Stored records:
=====
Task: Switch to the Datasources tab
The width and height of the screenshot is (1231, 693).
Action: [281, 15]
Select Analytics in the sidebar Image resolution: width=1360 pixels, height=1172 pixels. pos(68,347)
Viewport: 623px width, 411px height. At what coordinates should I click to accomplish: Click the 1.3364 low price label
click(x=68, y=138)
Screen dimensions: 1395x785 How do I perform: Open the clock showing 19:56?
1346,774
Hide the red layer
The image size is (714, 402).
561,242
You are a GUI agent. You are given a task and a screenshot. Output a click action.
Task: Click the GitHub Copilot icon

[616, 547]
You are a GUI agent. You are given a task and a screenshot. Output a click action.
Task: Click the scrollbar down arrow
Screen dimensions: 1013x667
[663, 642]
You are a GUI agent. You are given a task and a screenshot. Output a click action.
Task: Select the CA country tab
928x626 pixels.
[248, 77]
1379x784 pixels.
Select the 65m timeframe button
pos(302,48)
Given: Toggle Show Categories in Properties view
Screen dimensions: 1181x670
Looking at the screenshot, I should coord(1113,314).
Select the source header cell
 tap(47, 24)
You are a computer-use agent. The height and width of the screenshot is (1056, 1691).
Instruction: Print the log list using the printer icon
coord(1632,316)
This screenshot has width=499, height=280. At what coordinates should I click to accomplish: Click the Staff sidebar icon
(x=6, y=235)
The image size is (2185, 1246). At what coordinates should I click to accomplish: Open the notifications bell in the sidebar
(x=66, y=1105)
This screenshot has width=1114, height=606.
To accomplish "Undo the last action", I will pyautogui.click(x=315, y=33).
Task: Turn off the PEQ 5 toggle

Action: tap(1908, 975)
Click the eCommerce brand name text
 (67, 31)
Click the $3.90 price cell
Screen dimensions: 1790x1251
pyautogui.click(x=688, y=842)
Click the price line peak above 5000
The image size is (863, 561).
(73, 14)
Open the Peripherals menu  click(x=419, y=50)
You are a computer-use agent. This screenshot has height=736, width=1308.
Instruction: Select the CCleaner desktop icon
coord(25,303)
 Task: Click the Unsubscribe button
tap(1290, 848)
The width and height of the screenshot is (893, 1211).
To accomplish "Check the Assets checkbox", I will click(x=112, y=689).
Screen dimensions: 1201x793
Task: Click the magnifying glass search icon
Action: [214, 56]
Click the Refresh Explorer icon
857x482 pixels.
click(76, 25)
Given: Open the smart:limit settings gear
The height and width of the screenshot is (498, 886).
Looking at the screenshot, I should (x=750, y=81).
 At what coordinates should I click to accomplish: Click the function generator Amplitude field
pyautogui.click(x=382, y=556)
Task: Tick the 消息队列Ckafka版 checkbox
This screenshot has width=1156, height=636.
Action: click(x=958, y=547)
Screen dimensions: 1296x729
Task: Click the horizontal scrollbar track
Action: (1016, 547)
=====
Out of the data above, set down the lines from the one with "Given: Toggle Show" to the one with "You are a computer-use agent. The", both included, exactly as written and with no additions.

(Task answer):
Given: Toggle Show Categories in Properties view
Screen dimensions: 1181x670
Looking at the screenshot, I should coord(1113,314).
Select the source header cell
 tap(47, 24)
You are a computer-use agent. The height and width of the screenshot is (1056, 1691).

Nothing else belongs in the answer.